In 1995 a review panel on UK millimetre, optical and infrared astronomy again decided to merge the centres. That review was chaired by James Hough, head of the department of physical sciences at the University of Hertfordshire. But its plans were put on hold when the previous Conservative government launched its ‘prior options’ initiative inviting competitive bids from the private sector to manage UK research facilities.

A new panel was convened after the May general election, this time chaired by Brian Eyre, deputy chairman of AEA Technology plc. This panel unanimously came to essentially the same conclusion. Eyre says there was little to choose between the two sites. Edinburgh was chosen because it offered the right mix of skills for PPARC programmes.
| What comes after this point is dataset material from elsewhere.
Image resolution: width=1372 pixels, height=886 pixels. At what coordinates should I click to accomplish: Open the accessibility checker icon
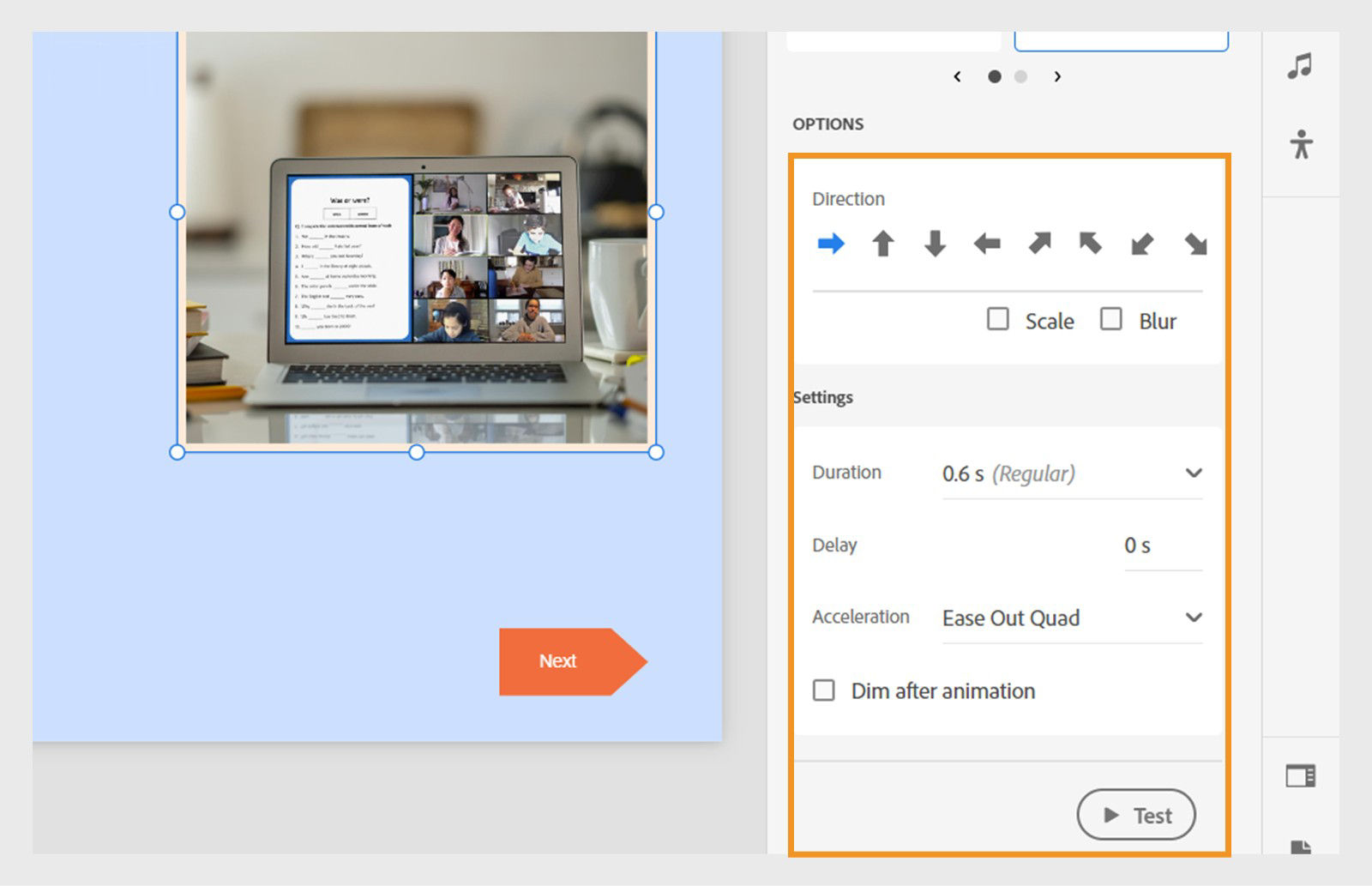1302,146
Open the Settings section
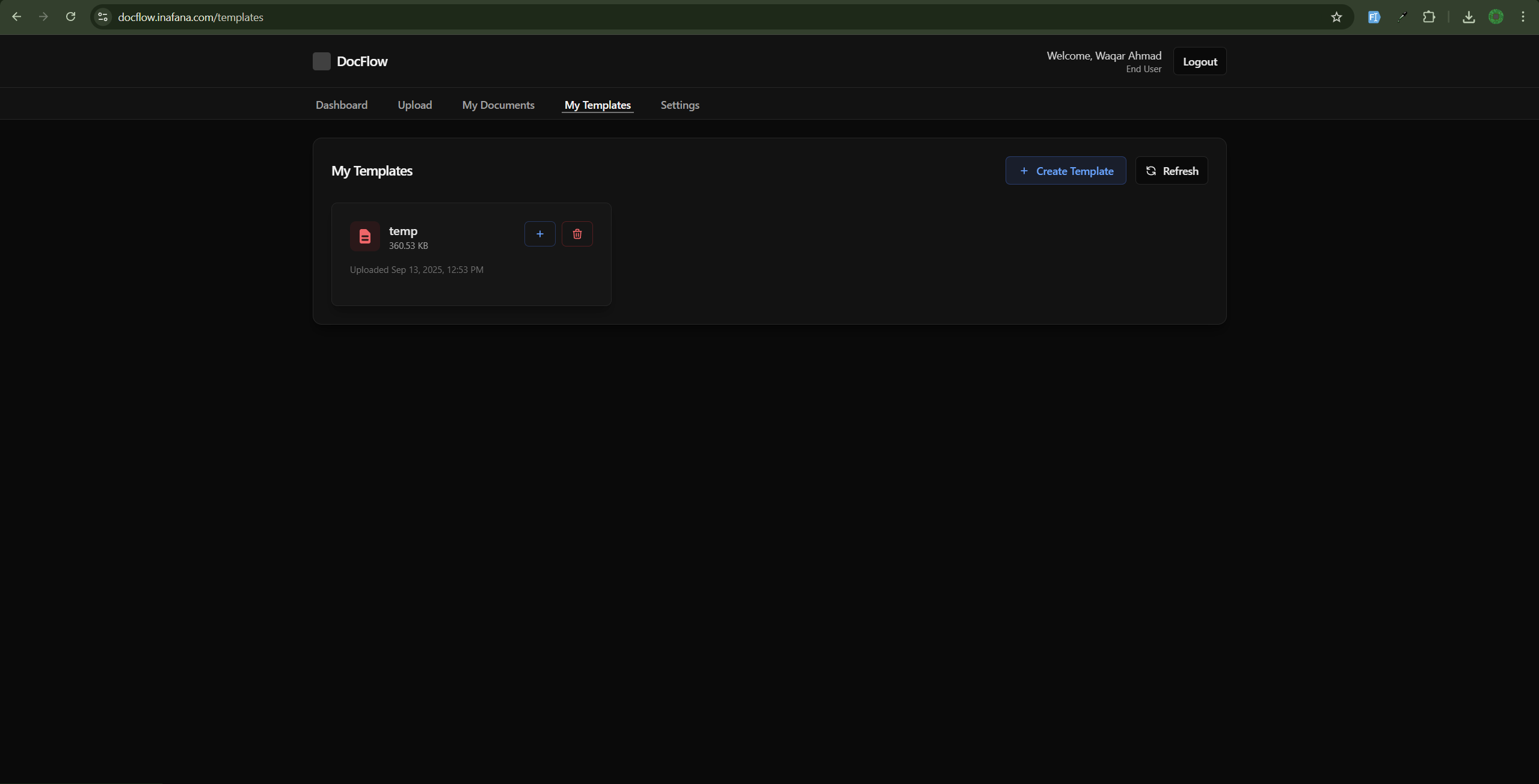The height and width of the screenshot is (784, 1539). pyautogui.click(x=679, y=105)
But RGO staff strongly disagree. David Carter, who runs the RGO's telescope design consultancy jointly with Liverpool John Moores University, says Edinburgh does not have the same expertise in telescope design as Cambridge. He fears these skills will be lost overseas. He doubts whether staff will want to relocate to Edinburgh given the recent move to Cambridge from the RGO's former home in East Sussex.

Andy Lawrence, professor of astronomy at the University of Edinburgh and a member of the management board at the Royal Observatory in Edinburgh, agrees that Cambridge possesses superior design skills. But he says that PPARC chose Edinburgh because its superior instrumentation skills will be more useful now that the United Kingdom's last big telescope project that needed design input, the twin 8-metre Gemini, is nearing completion.

The RGO left its Greenwich site 50 years ago, moving to East Sussex after the Second World War to escape the streetlights and smog of London, then to Cambridge. It won the race to fix longitude at sea, established the meridian, and set Greenwich Mean Time as the international standard.